= Beginning of Section =

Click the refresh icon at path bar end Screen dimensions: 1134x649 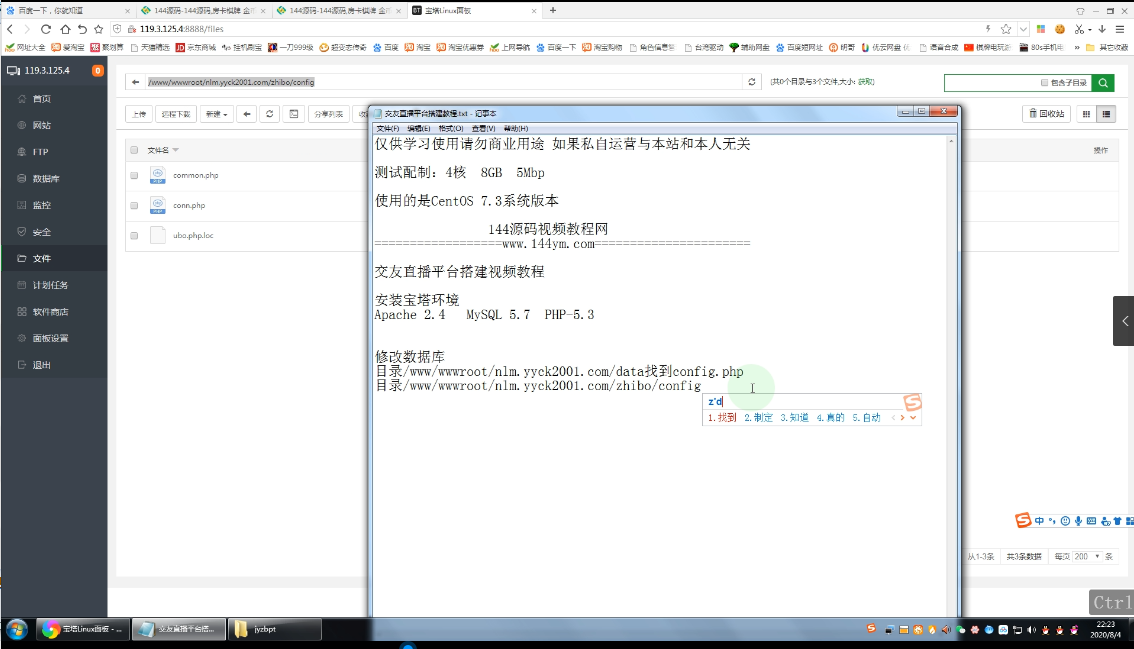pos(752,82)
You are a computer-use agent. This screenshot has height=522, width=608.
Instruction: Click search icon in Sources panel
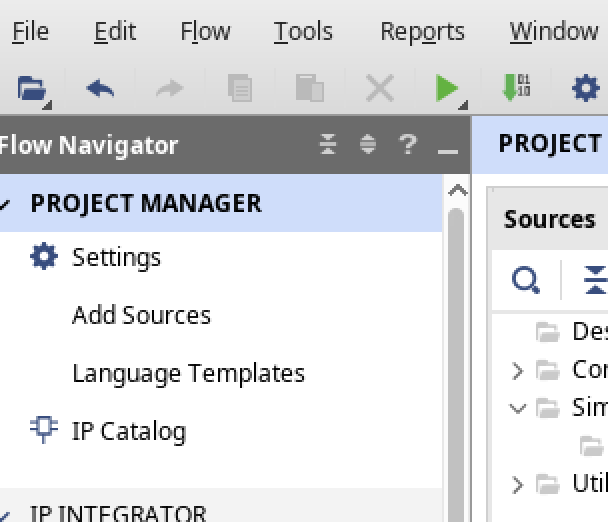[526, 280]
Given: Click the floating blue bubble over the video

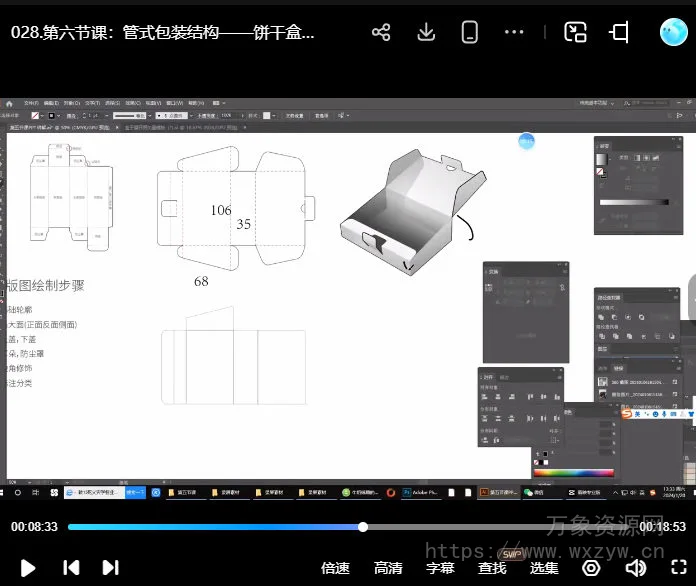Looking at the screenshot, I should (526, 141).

= End of Section =
= Beginning of Section =

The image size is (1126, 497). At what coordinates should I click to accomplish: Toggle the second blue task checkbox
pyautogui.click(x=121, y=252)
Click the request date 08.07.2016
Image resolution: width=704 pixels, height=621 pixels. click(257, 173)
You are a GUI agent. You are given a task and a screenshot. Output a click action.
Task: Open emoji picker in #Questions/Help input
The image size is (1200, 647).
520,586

= End of Section =

== PROBLEM DESCRIPTION ==
Scan the listing for the word "agent". Copy every line in which it appears.

== EXERCISE RESPONSE ==
You are a computer-use agent. This screenshot has height=522, width=608.
You are a GUI agent. You are given a task and a screenshot. Output a click action.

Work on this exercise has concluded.